You can see the effects of telecom price caps by looking at the effects of the 1996 Telecommunications Act which set up, among other things, TELRIC pricing . TELRIC was a complicated, artificial, and arbitrarily enforced pricing controls from the FCC and local Public Utility Commissions to establish the prices that the network owners could charge networks users irrespective of the network owners’ costs; the network owners were required to maintain the systems and also required to allow anyone who wanted to use their systems to do so at the government-dictated prices. It doesn’t take a genius to figure out what happened. It didn’t pay the guys who owned the networks to invest in upgrading, improving and expanding. Because of this, the U.S. went from No. 1 to No. 16 in the world in telecommunications quality, availability and speed. It did make investors look for other places to take their capital. The result? Capital flows off-shore and countries like China and India welcome it with open arms so they can grow faster.
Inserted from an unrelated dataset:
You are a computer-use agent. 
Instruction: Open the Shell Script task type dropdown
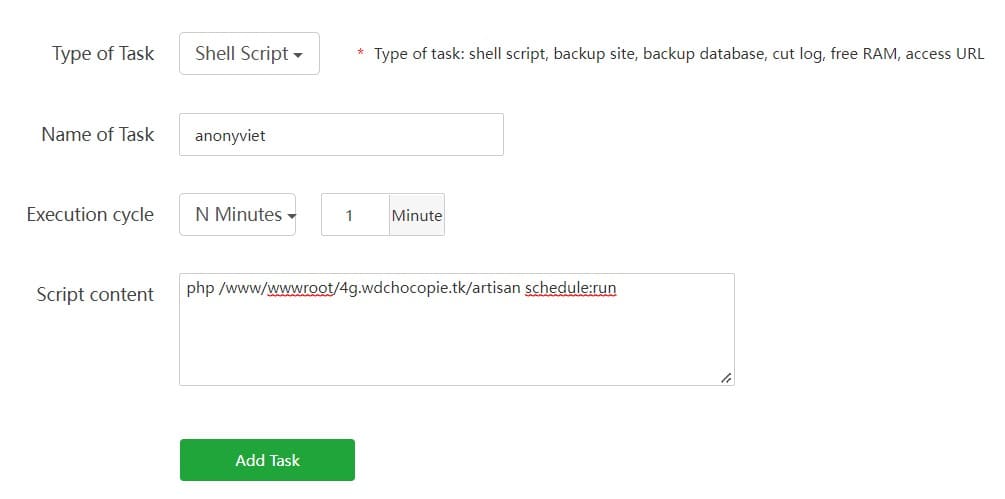[x=249, y=54]
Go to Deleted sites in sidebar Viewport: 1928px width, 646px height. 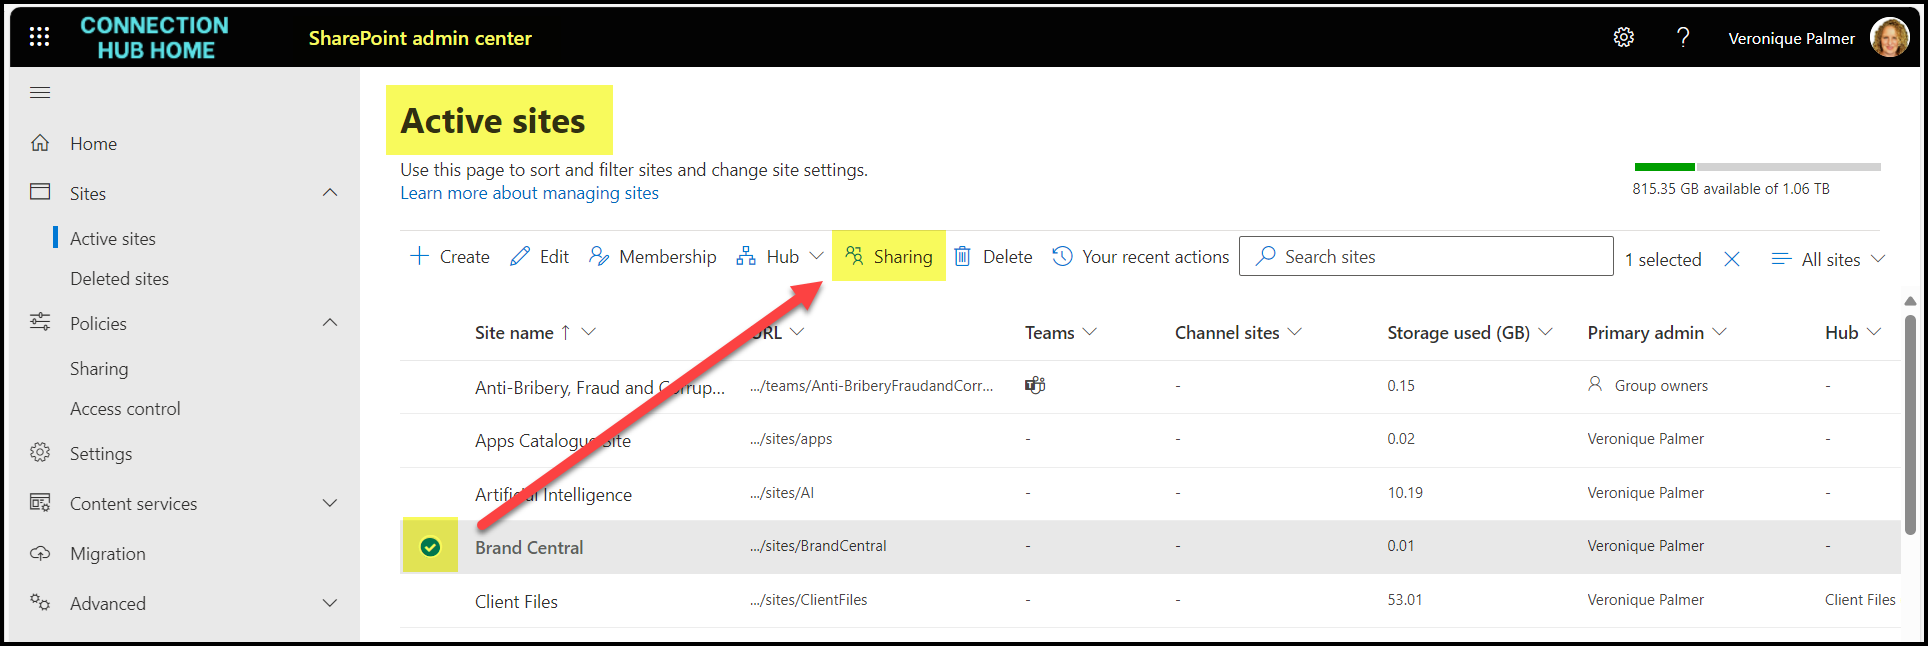119,279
Did you know that there is more and much faster high speed internet access in Korea than in the U.S. by about 10 to 1?
The FCC’s Telecommunications Act of 1996 not only destroyed capital investment (and therefore network quality and availability) it also destroyed many billions of dollars of market capitalization. This cost telecom industry workers their jobs.
Birnbaum is correct when he says, however, that the consumer will pay for it all ultimately. That’s true of every product and service produced—and when did paying for what you use become a bad thing? When you artificially control prices, you distort investment incentives—just ask all those guys who lost their jobs when businesses closed or quit growing—as well as behavior. And you spread the cost of the big users over everyone (like with auto insurance) rather than charging for how much someone actually uses. Distorting prices also distorts behavior. Do you ever waste food at a buffet line just to try something because it’s “free”? Do you do the same thing when you order items off the menu?
By dampening investment incentives, price caps also stifle innovation. Who wants to invent something they can’t charge for? What happened to property rights? The irony is that the guys on the side of net neutrality–Google, Microsoft, Yahoo and other big internet success stories—were once the innovators. Their innovations led to financial success because they could develop their products and services in an uncontrolled market. Now they are lobbying to close that door to others.